The new type of Ebola in Uganda might be less deadly than others — but that's not necessarily good news.
The World Health Organization said last week that an ongoing Ebola outbreak in Uganda was caused by a new subtype, the fifth to be detected since the virus was first identified in 1976 in Sudan and Congo. While information about the outbreak was still limited, it appeared to be killing fewer of its victims than other strains typically do.
Dr. Tom Ksiazek, chief of the special pathogens branch at the United States' Centers for Disease Control and Prevention, said Tuesday it was premature to conclude whether the new Ebola strain was milder.
If it were, its victims could be less contagious, Ksiazek said.
A less lethal version of Ebola, though, might spread unnoticed and be confused with other diseases, making it "a more difficult challenge," Asiya Odugleh-Kolev, a WHO communications expert who has worked on numerous Ebola outbreaks, said Wednesday.
Ending previous Ebola outbreaks in Africa has largely depended on Odugleh-Kolev's specialty: teaching people to spot the disease early and to reduce behaviors that could spread it.
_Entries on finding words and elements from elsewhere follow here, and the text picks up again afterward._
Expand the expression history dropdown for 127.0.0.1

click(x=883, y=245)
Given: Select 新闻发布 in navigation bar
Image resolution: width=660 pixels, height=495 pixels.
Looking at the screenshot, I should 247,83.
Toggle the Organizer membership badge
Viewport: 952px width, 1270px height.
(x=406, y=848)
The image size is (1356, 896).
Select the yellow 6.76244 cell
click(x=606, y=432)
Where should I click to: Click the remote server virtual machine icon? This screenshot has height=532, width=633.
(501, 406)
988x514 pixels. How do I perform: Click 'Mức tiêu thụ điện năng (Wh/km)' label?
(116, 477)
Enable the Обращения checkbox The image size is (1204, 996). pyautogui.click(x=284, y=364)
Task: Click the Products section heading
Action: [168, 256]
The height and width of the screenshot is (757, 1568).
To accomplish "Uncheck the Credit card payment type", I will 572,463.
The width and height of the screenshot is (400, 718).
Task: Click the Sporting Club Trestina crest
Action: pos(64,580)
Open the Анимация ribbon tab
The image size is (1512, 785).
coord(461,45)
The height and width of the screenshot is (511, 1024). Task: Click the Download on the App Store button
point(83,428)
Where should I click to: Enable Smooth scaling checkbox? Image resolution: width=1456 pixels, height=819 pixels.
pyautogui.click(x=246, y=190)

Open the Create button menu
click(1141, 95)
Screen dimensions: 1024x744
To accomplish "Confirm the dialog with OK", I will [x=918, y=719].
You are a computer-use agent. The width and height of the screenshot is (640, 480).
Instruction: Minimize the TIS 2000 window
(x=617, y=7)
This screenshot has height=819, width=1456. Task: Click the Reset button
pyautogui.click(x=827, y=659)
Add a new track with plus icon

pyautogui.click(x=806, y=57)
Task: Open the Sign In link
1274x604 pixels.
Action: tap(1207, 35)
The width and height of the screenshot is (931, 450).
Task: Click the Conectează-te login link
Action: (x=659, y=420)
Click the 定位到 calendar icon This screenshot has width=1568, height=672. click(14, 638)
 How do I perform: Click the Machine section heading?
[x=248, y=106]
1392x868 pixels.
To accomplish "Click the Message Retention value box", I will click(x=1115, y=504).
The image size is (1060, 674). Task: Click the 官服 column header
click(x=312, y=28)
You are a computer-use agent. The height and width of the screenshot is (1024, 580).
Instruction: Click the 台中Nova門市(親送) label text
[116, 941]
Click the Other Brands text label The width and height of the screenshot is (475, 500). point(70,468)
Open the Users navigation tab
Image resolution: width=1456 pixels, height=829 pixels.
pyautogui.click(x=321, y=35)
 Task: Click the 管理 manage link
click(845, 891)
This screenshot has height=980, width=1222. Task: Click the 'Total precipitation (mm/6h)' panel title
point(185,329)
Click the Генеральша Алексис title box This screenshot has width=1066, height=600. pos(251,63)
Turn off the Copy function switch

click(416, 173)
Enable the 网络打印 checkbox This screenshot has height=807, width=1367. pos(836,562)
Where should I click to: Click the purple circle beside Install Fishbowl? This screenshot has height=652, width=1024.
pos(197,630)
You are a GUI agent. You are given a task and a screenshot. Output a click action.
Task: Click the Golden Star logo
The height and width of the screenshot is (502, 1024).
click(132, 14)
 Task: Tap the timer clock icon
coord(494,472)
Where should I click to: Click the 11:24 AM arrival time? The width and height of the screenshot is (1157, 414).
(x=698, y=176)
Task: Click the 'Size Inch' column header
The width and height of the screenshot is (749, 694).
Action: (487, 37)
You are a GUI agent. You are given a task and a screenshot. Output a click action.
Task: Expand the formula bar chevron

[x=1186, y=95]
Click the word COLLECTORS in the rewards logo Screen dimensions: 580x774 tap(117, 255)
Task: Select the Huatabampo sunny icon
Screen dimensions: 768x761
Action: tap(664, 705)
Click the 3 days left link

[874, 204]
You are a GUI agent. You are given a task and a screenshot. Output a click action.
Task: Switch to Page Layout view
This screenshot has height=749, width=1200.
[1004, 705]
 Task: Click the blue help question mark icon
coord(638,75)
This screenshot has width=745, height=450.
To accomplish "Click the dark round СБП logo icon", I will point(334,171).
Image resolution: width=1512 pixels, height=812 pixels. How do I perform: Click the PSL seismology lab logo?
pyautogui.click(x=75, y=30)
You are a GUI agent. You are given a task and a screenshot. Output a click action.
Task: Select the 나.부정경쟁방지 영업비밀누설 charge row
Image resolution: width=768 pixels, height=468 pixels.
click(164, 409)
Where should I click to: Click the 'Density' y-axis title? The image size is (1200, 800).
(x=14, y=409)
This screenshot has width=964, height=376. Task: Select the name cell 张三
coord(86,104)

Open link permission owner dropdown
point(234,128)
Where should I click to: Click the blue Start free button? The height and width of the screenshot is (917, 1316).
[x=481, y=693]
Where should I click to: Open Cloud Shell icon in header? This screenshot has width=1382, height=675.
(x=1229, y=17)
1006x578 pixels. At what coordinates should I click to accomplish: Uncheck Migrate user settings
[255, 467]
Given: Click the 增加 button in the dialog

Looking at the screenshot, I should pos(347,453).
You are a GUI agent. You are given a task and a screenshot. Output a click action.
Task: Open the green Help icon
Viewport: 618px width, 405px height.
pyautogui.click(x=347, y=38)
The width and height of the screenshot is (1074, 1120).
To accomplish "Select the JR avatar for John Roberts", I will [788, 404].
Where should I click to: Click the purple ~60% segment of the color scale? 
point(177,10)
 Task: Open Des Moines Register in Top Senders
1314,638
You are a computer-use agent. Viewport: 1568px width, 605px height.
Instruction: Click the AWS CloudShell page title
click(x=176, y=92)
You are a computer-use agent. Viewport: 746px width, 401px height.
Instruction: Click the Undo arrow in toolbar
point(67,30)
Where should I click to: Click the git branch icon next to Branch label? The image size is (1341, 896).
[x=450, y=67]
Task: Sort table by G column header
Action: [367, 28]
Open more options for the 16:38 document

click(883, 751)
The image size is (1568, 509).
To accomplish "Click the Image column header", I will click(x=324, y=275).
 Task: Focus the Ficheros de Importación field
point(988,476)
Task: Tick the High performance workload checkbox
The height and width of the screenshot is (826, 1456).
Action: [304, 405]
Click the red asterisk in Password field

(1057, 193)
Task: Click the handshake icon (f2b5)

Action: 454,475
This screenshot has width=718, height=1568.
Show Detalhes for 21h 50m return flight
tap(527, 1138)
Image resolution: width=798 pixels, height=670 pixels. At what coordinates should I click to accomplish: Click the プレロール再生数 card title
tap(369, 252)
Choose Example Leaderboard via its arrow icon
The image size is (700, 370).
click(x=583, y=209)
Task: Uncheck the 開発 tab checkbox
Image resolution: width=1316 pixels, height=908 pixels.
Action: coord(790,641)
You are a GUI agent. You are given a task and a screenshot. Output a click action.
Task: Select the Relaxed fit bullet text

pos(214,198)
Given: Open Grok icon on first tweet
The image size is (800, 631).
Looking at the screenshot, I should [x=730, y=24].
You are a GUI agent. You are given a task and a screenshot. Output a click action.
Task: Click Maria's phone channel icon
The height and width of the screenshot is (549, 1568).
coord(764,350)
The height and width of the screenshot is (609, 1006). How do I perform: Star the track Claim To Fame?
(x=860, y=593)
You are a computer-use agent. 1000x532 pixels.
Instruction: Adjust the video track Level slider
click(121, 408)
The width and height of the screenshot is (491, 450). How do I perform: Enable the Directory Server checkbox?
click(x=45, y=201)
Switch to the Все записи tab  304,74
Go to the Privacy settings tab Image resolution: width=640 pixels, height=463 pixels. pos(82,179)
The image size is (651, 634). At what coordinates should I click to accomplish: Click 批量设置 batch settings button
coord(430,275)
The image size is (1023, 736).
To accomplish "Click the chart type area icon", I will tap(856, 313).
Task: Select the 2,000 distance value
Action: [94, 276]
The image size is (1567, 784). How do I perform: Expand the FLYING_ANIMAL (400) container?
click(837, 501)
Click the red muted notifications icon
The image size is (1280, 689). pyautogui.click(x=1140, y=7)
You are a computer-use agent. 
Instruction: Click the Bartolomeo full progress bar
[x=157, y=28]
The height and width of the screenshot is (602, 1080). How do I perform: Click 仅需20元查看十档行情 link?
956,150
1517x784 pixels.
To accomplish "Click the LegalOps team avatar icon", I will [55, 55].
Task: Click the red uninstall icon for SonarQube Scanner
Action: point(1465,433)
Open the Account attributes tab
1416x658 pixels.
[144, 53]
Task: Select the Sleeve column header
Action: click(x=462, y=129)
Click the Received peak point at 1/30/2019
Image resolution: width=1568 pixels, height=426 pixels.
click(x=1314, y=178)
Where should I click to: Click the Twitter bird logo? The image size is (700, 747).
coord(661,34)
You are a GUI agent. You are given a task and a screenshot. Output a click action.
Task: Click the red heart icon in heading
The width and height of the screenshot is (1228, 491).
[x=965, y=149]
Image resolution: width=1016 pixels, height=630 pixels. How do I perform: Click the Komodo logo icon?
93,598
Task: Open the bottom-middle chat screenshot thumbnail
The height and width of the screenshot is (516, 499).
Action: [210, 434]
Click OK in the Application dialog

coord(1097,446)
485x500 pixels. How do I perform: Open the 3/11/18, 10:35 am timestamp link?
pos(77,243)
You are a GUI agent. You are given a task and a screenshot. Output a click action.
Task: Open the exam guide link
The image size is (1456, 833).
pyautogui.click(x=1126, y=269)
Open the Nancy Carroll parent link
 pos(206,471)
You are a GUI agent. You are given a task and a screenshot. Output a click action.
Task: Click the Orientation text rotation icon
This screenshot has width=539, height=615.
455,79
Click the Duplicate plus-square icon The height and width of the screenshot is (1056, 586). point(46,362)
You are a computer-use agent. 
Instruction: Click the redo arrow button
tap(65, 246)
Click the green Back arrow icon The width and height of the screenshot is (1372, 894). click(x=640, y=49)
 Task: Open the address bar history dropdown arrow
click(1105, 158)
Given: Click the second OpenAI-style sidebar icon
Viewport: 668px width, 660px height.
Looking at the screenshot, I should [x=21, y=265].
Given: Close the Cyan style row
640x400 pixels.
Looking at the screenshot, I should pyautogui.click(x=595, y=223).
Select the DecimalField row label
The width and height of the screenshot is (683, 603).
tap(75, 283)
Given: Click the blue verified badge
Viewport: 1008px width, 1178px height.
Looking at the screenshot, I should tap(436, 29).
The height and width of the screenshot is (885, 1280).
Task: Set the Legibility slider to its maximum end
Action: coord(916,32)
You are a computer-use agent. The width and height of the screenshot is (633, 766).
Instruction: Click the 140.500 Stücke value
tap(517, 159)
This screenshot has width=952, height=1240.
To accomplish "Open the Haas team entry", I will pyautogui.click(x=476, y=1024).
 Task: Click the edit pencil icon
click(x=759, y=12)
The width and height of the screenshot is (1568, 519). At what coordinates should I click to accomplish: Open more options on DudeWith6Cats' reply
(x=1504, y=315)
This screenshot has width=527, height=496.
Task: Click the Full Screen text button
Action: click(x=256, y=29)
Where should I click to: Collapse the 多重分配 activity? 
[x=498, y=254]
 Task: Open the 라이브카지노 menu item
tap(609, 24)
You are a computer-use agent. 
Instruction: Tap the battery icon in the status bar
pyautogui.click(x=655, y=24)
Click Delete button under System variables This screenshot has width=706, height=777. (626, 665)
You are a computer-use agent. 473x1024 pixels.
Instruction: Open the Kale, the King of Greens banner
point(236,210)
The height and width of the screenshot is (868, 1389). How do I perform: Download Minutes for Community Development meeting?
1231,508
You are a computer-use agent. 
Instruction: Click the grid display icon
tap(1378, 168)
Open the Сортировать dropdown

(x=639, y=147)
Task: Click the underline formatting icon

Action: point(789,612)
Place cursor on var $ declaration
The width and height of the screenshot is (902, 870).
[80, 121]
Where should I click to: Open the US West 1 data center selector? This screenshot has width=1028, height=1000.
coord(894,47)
She said people might not take a less dangerous form of Ebola seriously, or fail to take the proper precautions because they think they have measles or some other disease.
Containing the virus
The new type of Ebola has so far killed at least 22 people in Uganda, including four health workers, said Dr. Sam Zaramba, director general of Uganda's health service. He also said there were 93 suspected cases. Typically, Ebola kills between 50 to 90 percent of the people it infects.
Two teams of international experts, including infection control doctors, have been sent by the CDC and the World Health Organization to help local officials contain the virus.
Ugandan officials report that some health workers have fled the outbreak's epicenter in fear and that there is a manpower shortage.
Ebola causes fever, intense weakness, muscle pain and other symptoms. In severe cases, the virus damages the kidneys and liver, and patients may bleed internally and externally. Ebola is usually spread by close contact with an infected patient, or by contact with the secretions of an infected patient.
In Uganda, WHO said the classic Ebola symptoms were not always present, and that in the current outbreak, there were more reports of vomiting than usual. That slowed diagnosis, according to Ugandan health authorities who said that the outbreak might have begun in August.
The Ebola viruses from Uganda examined so far appear to be up to 25 percent different genetically from previously known Ebola strains. Ksiazek was unsure whether this difference might be significant for patients and doctors.
"What we know from previous Ebola outbreaks is still going to apply," he said. "We now have to figure out if the mortality might be any different."
Doctors also worry that the presence of other diseases in Uganda could complicate the effort to contain Ebola. Because the symptoms for diseases like malaria and typhoid are sometimes similar to those for Ebola, doctors and nurses will need to be careful not to mix Ebola patients with other patients, which could spread the virus in health care centers.
The last outbreak of Ebola in Uganda occurred in October 2000 when 173 people died and a total of 426 people were infected in the north of the country.